◆ **Requirement**:
Extract the lines below, word for word, from the line that contains "Sort by Gem. Temp. totaal column" through the line that contains "pyautogui.click(x=704, y=260)". Leave the pictures out of your answer.

--- begin Record set ---

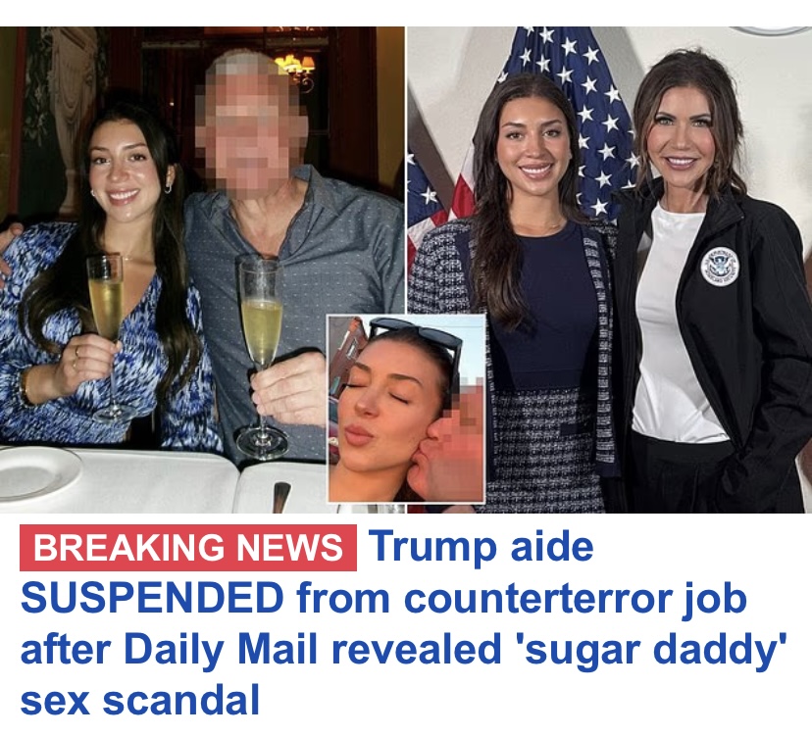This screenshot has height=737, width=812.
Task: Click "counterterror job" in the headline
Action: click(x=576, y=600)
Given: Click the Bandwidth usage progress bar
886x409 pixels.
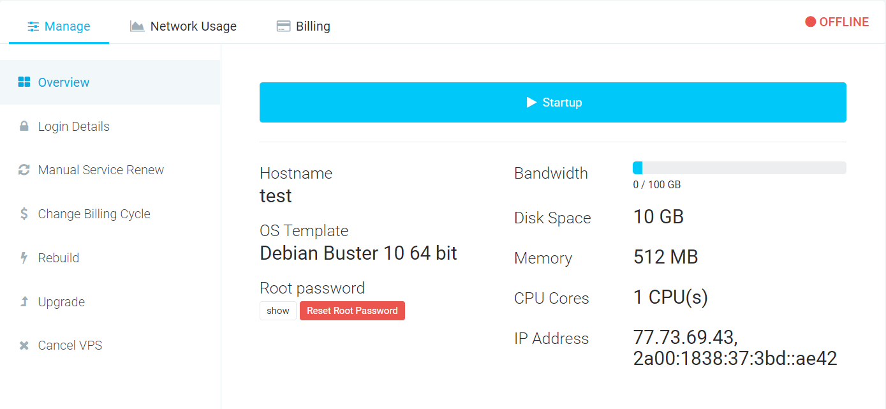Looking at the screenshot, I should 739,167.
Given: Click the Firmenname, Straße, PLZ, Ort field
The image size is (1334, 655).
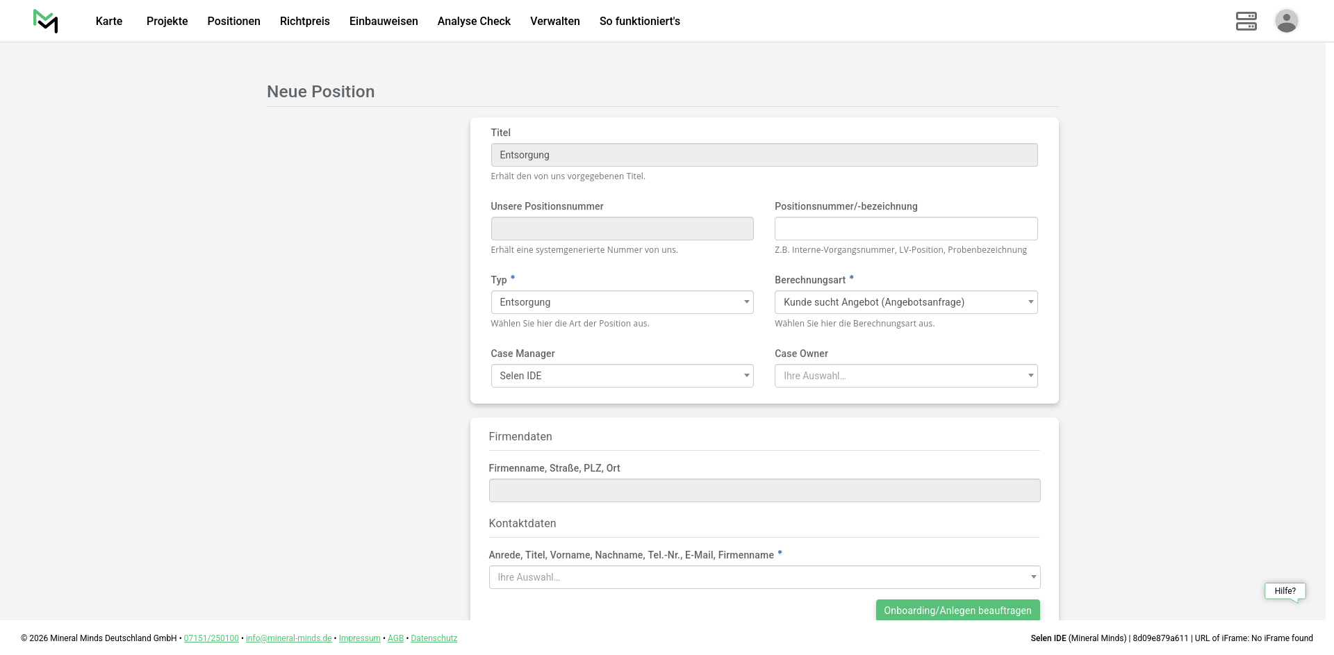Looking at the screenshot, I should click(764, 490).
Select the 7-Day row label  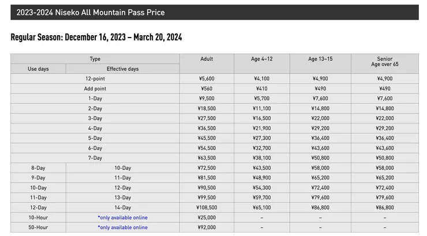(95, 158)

--- end Record set ---
--- begin Record set ---

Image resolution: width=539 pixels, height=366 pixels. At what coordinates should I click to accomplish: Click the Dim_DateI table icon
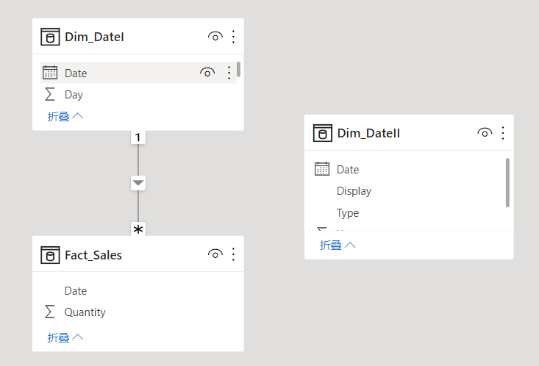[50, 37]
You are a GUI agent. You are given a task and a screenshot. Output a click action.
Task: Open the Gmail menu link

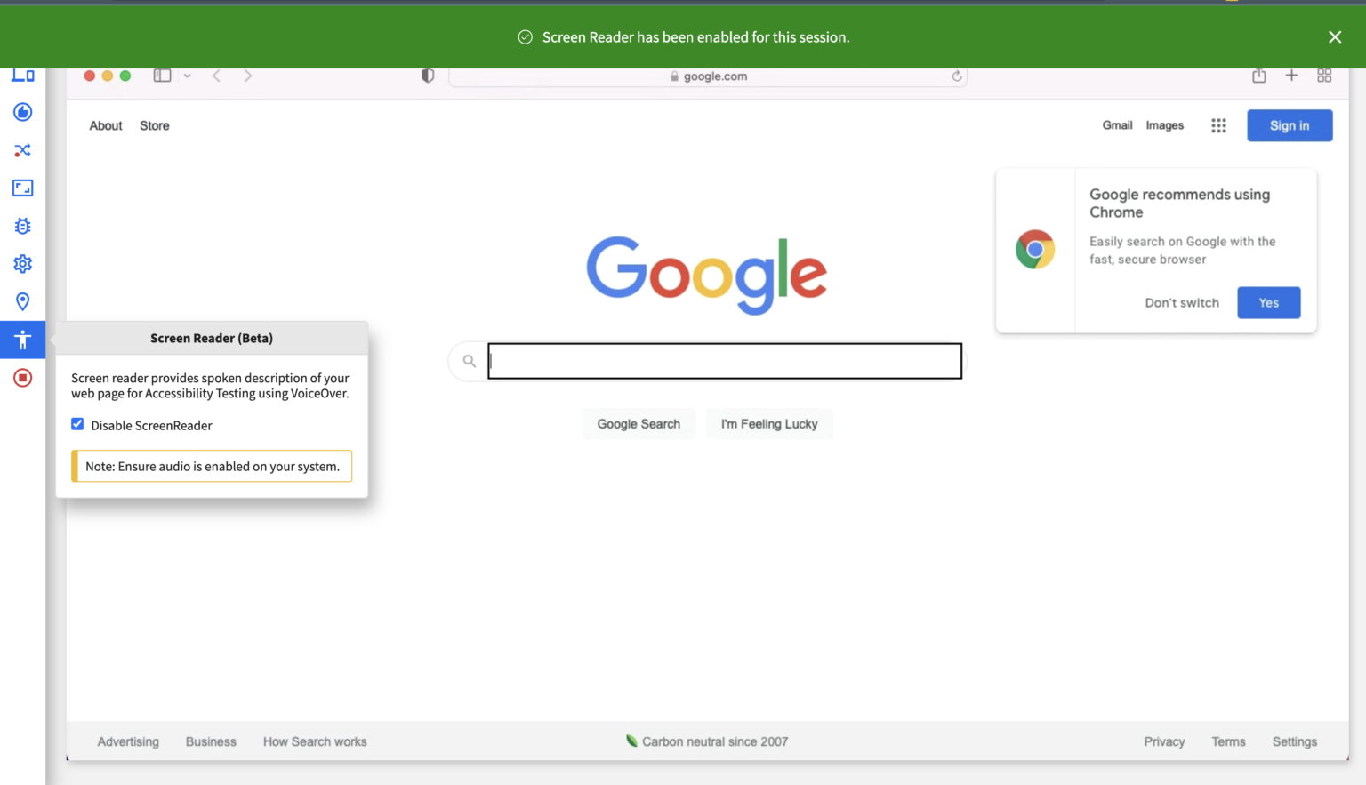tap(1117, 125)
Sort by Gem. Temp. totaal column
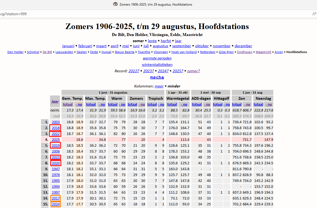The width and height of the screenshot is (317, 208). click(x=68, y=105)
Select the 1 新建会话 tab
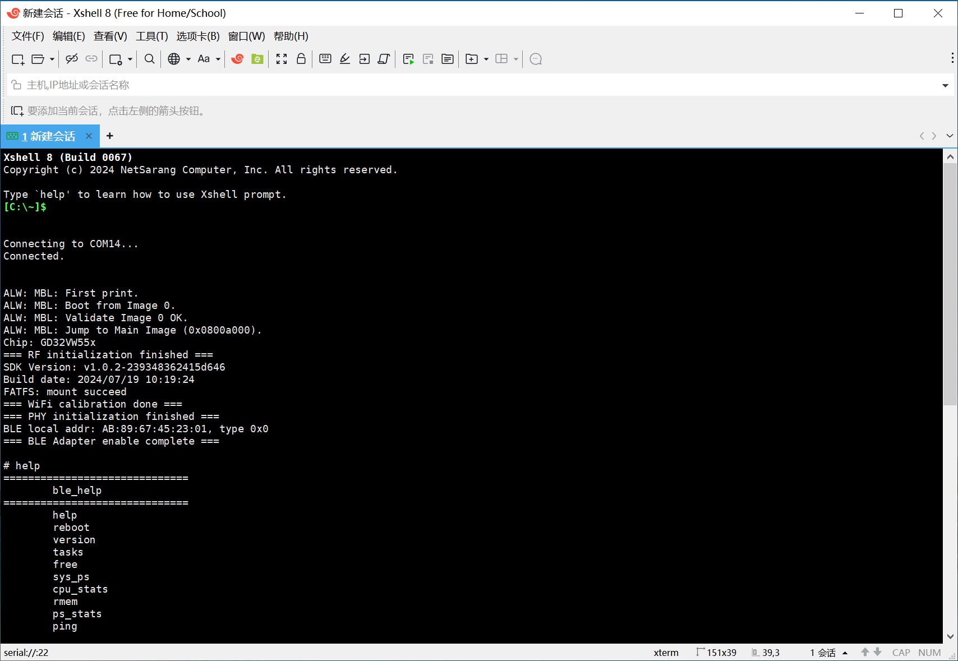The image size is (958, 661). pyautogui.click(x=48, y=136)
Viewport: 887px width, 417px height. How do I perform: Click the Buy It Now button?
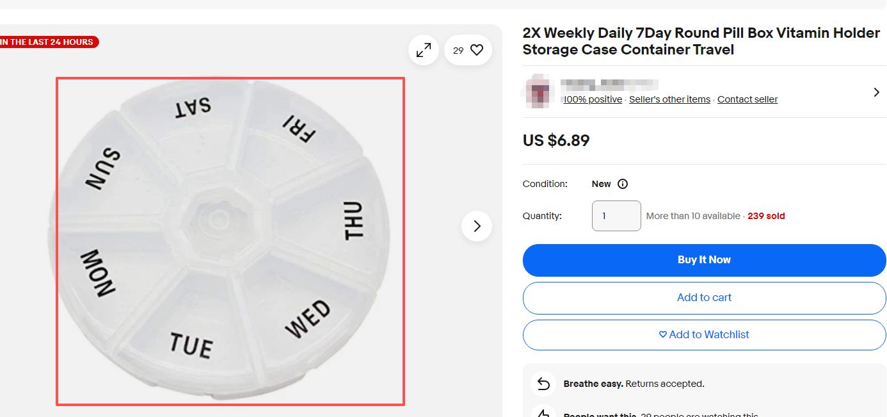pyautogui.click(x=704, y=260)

--- end Record set ---

◆ **Final result**:
Sort by Gem. Temp. totaal column
The width and height of the screenshot is (317, 208). click(x=68, y=105)
Select the 1 新建会话 tab
The image size is (958, 661). pyautogui.click(x=48, y=136)
Viewport: 887px width, 417px height. How do I perform: Click the Buy It Now button?
pyautogui.click(x=704, y=260)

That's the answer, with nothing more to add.